Diabet. Med. 29, e106–e111 (2012)

Abstract

Aims  To investigate the relationship between retinal nerve fibre layer thickness and peripheral neuropathy in patients with Type 2 diabetes, particularly in those who are at higher risk of foot ulceration.

Methods  Global and sectoral retinal nerve fibre layer thicknesses were measured at 3.45 mm diameter around the optic nerve head using optical coherence tomography (OCT). The level of neuropathy was assessed in 106 participants (82 with Type 2 diabetes and 24 healthy controls) using the 0–10 neuropathy disability score. Participants were stratified into four neuropathy groups: none (0–2), mild (3–5), moderate (6–8), and severe (9–10).
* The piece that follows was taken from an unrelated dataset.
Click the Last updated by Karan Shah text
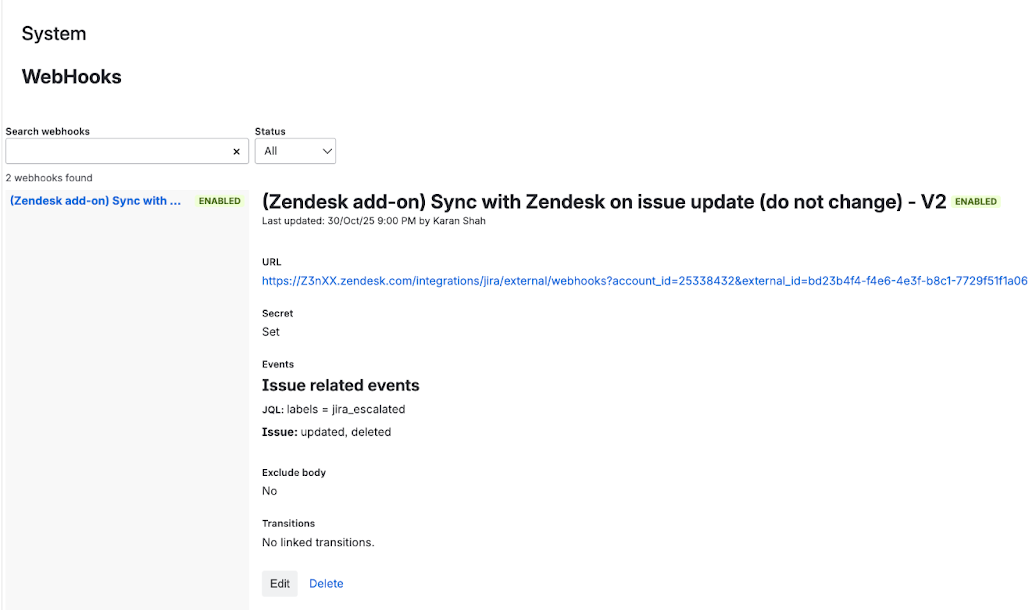 (374, 221)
A neuropathy disability score ≥ 6 was used to define those at higher risk of foot ulceration. Multivariable regression analysis was performed to assess the effect of neuropathy disability scores, age, disease duration and retinopathy on RNFL thickness.

Results  Inferior (but not global or other sectoral) retinal nerve fibre layer thinning was associated with higher neuropathy disability scores (= 0.03). The retinal nerve fibre layer was significantly thinner for the group with neuropathy disability scores ≥ 6 in the inferior quadrant (P < 0.005). Age, duration of disease and retinopathy levels did not significantly influence retinal nerve fibre layer thickness. Control participants did not show any significant differences in thickness measurements from the group with diabetes and no neuropathy (P > 0.24 for global and all sectors).

Conclusions  Inferior quadrant retinal nerve fibre layer thinning is associated with peripheral neuropathy in patients with Type 2 diabetes, and is more pronounced in those at higher risk of foot ulceration.